The present invention relates to stainless steel having excellent oxidation resistance at high temperature, and more particularly, to stainless steel having excellent tensile strength, fatigue strength, and oxidation resistance in a high temperature environment.
As fossil fuel reserves reach their natural limit, there is a growing interest in improving the fuel efficiency of vehicles due to the high variability of international oil prices.
In response, various technologies for improving vehicle fuel efficiency have been researched. One accepted method for improving fuel efficiency is reducing the vehicles weight.

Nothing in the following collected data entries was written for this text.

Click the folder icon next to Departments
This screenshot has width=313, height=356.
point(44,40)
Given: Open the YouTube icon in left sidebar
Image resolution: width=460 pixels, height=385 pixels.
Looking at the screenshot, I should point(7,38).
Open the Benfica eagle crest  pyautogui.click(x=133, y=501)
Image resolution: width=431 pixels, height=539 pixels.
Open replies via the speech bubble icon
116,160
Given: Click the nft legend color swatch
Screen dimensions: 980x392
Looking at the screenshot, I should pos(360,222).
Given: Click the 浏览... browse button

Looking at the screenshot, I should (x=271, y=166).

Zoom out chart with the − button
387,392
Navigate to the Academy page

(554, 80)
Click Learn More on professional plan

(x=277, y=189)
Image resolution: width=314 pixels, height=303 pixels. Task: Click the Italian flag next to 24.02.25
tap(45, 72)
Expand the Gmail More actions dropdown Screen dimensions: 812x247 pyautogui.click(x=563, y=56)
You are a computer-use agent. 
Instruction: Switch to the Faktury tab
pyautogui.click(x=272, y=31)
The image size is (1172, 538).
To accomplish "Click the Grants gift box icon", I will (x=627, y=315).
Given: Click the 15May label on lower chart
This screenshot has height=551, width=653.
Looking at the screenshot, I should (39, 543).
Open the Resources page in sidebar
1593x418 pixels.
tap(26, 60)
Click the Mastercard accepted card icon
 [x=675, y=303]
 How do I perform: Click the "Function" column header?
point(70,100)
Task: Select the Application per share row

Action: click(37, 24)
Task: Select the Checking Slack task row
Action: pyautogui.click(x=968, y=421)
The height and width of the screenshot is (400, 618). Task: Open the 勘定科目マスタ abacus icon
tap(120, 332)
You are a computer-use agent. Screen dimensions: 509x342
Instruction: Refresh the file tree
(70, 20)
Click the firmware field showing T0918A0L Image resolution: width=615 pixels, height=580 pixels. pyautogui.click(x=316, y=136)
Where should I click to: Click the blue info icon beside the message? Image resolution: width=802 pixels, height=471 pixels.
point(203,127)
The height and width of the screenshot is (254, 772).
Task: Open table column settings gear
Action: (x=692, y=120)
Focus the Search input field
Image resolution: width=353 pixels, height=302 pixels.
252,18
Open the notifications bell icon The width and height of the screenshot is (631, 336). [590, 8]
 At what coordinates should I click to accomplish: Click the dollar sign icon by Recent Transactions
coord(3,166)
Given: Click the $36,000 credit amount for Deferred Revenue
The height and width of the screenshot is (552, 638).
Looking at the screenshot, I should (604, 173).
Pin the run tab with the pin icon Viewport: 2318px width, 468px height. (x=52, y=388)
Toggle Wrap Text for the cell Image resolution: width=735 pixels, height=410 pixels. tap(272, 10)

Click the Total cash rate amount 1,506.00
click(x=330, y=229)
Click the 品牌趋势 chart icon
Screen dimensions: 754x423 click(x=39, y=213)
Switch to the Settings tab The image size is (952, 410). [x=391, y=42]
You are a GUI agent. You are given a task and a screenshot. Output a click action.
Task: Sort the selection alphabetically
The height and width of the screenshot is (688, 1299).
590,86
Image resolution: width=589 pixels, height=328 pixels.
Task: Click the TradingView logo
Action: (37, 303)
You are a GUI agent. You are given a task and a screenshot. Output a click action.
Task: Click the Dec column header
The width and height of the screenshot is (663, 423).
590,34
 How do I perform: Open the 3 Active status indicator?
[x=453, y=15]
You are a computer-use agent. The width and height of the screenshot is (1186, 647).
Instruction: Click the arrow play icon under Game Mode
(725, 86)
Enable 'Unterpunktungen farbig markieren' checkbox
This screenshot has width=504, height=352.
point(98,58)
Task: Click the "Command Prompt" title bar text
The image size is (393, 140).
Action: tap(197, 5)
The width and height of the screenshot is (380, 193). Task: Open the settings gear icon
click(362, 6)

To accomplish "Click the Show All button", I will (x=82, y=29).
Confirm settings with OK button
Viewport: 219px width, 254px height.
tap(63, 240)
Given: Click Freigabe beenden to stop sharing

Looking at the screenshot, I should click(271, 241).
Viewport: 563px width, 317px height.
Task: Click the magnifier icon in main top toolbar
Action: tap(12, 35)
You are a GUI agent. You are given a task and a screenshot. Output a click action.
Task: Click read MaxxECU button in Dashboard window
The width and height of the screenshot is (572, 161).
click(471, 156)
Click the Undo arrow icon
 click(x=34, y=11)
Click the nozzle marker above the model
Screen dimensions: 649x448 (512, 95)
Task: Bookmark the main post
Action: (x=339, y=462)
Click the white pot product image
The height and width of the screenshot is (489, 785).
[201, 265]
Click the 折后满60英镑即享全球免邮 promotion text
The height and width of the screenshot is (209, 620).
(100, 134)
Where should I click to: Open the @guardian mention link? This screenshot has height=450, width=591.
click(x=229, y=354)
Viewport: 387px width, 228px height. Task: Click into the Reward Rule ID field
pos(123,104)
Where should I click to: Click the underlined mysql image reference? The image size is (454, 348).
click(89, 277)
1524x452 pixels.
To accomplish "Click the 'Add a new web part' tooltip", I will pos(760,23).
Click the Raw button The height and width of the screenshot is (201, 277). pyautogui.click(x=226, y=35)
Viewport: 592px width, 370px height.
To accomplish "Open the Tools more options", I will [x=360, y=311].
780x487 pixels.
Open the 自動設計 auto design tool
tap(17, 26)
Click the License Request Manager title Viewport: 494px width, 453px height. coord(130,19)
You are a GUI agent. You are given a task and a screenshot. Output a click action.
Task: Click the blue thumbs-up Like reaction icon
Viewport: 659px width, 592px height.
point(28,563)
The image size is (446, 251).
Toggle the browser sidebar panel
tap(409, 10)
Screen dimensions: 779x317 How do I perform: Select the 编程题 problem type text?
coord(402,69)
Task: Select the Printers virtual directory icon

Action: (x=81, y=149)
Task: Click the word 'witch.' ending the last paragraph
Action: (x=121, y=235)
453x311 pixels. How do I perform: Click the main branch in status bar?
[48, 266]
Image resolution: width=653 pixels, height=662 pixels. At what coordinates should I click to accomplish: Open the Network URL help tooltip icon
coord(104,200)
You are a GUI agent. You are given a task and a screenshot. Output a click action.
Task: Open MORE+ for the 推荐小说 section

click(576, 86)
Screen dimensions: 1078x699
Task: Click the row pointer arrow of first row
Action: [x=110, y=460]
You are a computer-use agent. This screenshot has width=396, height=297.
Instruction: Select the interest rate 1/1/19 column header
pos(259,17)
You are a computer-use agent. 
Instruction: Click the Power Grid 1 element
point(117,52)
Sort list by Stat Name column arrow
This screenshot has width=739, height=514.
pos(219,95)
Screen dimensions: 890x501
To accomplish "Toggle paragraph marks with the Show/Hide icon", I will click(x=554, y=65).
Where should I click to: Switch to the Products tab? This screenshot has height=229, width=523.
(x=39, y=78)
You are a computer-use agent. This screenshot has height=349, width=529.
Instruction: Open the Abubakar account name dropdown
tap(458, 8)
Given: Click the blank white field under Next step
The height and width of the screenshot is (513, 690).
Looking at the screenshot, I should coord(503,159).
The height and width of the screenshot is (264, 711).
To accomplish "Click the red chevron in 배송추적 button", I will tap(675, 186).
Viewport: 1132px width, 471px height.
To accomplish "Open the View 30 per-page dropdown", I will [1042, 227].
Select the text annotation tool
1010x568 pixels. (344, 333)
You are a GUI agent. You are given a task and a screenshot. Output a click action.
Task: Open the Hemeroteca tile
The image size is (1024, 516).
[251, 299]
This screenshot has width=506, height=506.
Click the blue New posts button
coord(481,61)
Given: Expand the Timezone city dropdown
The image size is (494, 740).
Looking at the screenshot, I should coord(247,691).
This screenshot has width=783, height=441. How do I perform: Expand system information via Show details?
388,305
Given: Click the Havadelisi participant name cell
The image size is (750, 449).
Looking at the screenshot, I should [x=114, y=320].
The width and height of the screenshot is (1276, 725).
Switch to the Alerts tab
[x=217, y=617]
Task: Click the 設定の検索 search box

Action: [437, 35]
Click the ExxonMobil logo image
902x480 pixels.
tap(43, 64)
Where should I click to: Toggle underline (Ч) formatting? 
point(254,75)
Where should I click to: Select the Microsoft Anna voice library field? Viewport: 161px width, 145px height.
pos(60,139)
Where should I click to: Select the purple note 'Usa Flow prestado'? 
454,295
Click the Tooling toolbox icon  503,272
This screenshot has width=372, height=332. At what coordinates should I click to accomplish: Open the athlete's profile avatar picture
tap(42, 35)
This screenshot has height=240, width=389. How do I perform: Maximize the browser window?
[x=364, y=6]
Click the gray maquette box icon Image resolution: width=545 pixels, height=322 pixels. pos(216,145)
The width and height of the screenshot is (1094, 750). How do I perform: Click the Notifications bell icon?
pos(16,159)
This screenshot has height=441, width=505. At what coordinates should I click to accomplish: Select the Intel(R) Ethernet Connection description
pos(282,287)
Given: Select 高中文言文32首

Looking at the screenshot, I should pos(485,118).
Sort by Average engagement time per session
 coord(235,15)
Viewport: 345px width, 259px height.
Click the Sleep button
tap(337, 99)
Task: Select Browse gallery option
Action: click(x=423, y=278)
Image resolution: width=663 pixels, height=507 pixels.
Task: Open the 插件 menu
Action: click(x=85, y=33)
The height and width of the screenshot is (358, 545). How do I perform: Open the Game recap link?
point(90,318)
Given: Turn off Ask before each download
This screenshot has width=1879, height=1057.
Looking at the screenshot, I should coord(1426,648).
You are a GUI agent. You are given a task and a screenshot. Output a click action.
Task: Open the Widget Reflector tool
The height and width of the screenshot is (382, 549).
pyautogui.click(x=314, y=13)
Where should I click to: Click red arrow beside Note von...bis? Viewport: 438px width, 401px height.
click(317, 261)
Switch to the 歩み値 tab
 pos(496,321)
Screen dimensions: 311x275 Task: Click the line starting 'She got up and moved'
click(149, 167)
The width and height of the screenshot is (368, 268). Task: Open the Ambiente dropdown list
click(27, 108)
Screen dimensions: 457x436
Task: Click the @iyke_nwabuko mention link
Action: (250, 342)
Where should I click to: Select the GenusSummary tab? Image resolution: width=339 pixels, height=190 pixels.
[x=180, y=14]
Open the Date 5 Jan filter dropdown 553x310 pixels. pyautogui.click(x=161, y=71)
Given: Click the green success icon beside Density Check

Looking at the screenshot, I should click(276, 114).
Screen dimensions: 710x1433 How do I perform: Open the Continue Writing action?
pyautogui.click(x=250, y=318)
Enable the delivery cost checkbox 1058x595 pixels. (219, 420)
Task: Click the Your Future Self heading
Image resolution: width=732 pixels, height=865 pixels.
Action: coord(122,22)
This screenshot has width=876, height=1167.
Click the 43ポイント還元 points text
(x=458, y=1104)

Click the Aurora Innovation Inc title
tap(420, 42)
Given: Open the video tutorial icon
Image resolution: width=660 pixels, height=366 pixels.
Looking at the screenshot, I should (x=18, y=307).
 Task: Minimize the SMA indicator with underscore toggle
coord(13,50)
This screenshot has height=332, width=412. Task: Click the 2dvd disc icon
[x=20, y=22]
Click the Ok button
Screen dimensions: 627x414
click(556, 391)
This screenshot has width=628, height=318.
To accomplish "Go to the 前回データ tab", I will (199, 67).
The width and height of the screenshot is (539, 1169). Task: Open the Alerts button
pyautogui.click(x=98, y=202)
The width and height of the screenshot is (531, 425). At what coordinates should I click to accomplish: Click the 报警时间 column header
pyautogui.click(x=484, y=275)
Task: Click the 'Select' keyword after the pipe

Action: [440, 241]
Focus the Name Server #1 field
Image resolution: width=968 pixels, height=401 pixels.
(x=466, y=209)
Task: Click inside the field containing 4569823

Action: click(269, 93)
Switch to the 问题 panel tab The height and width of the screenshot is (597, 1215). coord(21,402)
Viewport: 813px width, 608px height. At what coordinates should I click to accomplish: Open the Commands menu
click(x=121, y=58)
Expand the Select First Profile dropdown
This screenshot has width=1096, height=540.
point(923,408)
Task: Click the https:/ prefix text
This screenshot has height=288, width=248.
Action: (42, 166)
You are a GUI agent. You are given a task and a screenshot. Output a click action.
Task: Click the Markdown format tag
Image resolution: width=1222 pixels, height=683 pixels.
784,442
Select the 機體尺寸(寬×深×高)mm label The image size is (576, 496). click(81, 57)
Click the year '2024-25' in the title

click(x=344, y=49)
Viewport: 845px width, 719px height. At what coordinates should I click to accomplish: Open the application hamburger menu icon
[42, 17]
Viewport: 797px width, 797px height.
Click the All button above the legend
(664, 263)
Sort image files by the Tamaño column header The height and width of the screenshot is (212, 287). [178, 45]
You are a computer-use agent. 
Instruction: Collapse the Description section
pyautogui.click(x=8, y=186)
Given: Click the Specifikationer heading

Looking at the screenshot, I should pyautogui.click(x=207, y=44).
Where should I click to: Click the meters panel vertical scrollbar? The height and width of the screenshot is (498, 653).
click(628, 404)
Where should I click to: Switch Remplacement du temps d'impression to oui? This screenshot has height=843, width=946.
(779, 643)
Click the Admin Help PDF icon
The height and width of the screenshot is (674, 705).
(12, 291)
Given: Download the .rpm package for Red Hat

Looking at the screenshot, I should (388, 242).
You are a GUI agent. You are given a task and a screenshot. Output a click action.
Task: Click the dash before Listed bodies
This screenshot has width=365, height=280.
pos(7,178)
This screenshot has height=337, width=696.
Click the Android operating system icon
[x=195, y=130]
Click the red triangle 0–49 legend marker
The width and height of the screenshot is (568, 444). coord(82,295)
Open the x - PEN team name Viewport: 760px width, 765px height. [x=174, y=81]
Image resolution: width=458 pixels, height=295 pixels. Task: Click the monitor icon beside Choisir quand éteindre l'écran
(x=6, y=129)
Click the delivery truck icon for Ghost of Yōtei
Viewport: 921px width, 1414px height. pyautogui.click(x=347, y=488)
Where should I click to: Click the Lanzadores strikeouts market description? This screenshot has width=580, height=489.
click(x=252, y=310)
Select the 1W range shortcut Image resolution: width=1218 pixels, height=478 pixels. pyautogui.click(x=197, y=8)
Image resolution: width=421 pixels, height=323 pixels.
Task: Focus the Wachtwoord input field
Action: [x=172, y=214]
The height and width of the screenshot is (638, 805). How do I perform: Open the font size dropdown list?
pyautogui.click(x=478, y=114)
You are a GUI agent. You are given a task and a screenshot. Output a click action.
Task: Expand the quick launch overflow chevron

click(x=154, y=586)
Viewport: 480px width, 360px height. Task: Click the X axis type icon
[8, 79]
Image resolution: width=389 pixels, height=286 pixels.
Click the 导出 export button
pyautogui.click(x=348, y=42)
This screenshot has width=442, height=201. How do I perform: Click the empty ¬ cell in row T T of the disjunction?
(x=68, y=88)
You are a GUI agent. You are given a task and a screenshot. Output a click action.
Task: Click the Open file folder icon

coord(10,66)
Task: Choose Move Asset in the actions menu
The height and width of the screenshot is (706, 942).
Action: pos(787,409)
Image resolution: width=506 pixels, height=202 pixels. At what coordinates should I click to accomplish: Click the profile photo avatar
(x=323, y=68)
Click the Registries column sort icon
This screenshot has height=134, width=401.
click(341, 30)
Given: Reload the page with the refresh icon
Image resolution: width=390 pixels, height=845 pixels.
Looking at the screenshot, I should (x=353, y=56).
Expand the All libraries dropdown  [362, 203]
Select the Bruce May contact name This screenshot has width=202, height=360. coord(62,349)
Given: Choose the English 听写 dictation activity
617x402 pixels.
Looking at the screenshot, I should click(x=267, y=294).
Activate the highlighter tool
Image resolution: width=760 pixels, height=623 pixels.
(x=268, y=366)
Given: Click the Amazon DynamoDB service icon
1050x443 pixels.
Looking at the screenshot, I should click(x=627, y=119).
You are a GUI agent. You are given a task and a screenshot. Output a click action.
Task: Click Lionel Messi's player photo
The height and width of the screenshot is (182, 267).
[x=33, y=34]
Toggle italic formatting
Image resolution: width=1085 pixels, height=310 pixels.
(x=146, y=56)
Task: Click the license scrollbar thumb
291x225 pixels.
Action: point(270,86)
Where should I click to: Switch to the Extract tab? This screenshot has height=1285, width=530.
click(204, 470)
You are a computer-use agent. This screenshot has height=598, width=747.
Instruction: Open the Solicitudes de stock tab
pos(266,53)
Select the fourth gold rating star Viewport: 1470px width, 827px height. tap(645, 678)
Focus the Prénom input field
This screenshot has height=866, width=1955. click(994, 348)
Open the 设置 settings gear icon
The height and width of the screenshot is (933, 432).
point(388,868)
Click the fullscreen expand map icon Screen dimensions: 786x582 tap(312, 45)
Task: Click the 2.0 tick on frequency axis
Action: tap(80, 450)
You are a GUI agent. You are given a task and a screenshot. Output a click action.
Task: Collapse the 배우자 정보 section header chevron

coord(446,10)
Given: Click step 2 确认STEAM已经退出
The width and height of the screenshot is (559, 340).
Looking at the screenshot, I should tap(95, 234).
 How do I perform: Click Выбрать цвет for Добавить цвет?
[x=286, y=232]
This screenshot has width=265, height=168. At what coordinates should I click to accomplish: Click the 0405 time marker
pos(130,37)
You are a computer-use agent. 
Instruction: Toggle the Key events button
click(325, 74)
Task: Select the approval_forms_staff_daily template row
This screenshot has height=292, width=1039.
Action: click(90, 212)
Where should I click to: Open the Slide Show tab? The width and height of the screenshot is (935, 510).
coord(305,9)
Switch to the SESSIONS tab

Technologies for reducing vehicle weight have also been researched for a variety of applications other than improving fuel efficiency. For example, technologies for reducing a vehicle's size while increasing engine output have been developed. In these applications, however, the temperature of the exhaust gas rises with increased engine output in a smaller engine, leads to diminished durability of the parts in the exhaust line.
To address this problem, modifications of the exhaust line using stainless steel have been introduced, but conventional stainless steel has insufficient strength and oxidation resistance in the high temperature environment of a vehicle exhaust line.
Attempts have been made to address the disadvantages of using stainless steel by forming a coating layer on a surface of the stainless steel, but lead to an undesirable increase in manufacturing costs.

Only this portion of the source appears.